How's this for a definition:
When a user receives a manipulated document in the search results and clicks on the link to go to the manipulated document, the document is very often an advertisement for goods or services unrelated to the search query or a pornography website or the manipulated document automatically forwards the user on to a website unrelated to the user’s query.
That raises the question, what is a "manipulated document?"
Google was issued a new patent yesterday titled Methods and systems for identifying manipulated articles, which includes that definition.
I wrote a long post about it yesterday at my blog, but it really deserves to be discussed.
Before even beginning to look at the patent or my post about it, I'd recommend going to the following paper, at:
http://citeseer.ist....edu/213063.html
Choose the PDF version to read, and when the paper opens, scroll down to page 6, which is in a box, and is titled "trawling the web for emerging cyber-communities."
In that section, the authors describe a pattern of linking that is pretty interesting - communities can often interlink amongst themselves in ways that tend to ignore a lot of the rest of the Web, and don't point to the "Authorities" and "Hubs" that you might talk about in something like HITS. These community based interlinkings are referred to as "bipartite graphs." I think that section of that paper explains those pretty well.

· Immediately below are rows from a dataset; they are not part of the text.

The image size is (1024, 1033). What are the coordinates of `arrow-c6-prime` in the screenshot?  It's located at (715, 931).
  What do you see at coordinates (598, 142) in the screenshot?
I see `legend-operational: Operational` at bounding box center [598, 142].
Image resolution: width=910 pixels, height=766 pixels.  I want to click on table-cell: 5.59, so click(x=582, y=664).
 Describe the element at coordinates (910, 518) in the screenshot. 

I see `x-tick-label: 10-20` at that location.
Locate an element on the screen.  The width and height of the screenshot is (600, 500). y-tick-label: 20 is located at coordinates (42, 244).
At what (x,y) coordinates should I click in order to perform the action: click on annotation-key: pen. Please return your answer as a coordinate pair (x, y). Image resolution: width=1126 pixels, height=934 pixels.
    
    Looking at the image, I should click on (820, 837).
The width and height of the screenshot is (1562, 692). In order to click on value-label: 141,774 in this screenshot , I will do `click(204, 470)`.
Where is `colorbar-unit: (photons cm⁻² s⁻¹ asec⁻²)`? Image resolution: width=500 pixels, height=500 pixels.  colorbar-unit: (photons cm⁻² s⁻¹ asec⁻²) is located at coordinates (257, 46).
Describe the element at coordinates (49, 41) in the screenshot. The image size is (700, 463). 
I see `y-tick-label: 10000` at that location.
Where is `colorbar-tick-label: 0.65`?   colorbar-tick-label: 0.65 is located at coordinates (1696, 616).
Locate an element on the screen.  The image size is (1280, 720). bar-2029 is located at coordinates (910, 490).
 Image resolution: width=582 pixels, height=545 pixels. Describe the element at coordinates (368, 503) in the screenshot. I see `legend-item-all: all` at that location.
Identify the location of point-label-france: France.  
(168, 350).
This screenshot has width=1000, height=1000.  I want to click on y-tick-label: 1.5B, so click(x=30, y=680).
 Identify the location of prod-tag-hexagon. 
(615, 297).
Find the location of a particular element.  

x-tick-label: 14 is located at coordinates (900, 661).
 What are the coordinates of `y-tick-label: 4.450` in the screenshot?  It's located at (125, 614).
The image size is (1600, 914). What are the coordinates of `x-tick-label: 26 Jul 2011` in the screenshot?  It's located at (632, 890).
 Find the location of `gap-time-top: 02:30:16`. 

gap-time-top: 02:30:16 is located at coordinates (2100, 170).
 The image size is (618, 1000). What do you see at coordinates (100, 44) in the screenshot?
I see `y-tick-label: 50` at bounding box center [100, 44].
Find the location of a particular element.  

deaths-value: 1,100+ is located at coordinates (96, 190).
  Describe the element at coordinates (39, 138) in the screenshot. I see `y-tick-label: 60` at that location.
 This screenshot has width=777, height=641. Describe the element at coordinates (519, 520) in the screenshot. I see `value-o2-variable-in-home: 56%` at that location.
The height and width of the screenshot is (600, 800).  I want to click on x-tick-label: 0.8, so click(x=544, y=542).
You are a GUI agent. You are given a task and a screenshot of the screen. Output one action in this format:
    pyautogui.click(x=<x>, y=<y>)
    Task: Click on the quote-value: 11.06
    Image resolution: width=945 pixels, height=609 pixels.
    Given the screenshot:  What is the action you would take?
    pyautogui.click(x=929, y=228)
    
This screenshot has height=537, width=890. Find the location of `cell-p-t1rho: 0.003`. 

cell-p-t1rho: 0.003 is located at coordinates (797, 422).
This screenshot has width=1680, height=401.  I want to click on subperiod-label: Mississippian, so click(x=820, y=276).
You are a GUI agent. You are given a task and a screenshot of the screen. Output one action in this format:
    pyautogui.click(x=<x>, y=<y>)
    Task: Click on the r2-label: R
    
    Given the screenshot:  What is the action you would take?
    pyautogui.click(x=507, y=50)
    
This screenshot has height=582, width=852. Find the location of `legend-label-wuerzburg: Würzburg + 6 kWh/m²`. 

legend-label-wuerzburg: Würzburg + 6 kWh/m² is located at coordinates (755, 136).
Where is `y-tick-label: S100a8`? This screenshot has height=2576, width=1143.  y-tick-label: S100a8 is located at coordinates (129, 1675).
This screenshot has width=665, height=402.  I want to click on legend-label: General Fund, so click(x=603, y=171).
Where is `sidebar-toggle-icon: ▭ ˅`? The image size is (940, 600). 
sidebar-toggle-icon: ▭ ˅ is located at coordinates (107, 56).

Once you've read that, the newly granted Google Pattern makes more sense.
It's possible that not only do communities tend to link like that to each other, but also link-based spam may exhibit some of the same behavior - with interlinking amongst pages, and perhaps a number of links pointed into a cluster of those pages from outside, from places like guestbooks and blog comments (the patent was originally filed in 2003 - I wonder if it was more recent if it would also include blog comments with guestbook comments).
The patent tells us that clusters can be identified other ways, too. Once clusters are created, it looks at links pointing into the clusters as well as signals of "manipulation" within documents, such as machine generated text, heavy keyword repetition in meta tags, redirects, historical data about content and links and site ownership, and other information on pages and about pages.
Clusters that are identified can be examined to see if they have manipulative signals pointing towards them, and if documents within them show signs of being manipulated. For ones that reach some certain threshold, they might be manually reviewed. For others that reach a higher threshold, they might instead be marked as manipulative.
A page within one of these clusters, or a subset of the cluster, that doesn't have any manipulative signals on it, but is clearly related to pages that do, may be treated in the same way as those other pages.
That treatment may involve having rankings reduced, being removed from a search index, or losing the ability to pass on something like PageRank.
I found the patent interesting because it seems to describe some things that we may have been seeing from Google for the past few years, and it presents some interesting approaches to fighting spam.
There have been some other papers and patents over the past couple of years that also provide some interesting approaches to fighting spam, from places like the AIRWeb (Adversarial Information Retrieval on the Web) workshops which I don't think that we've talked about much. You can find papers from those by following the "proceedings" links from each. Some pretty good ones in there.
Anyone want to talk about spam? Paid links?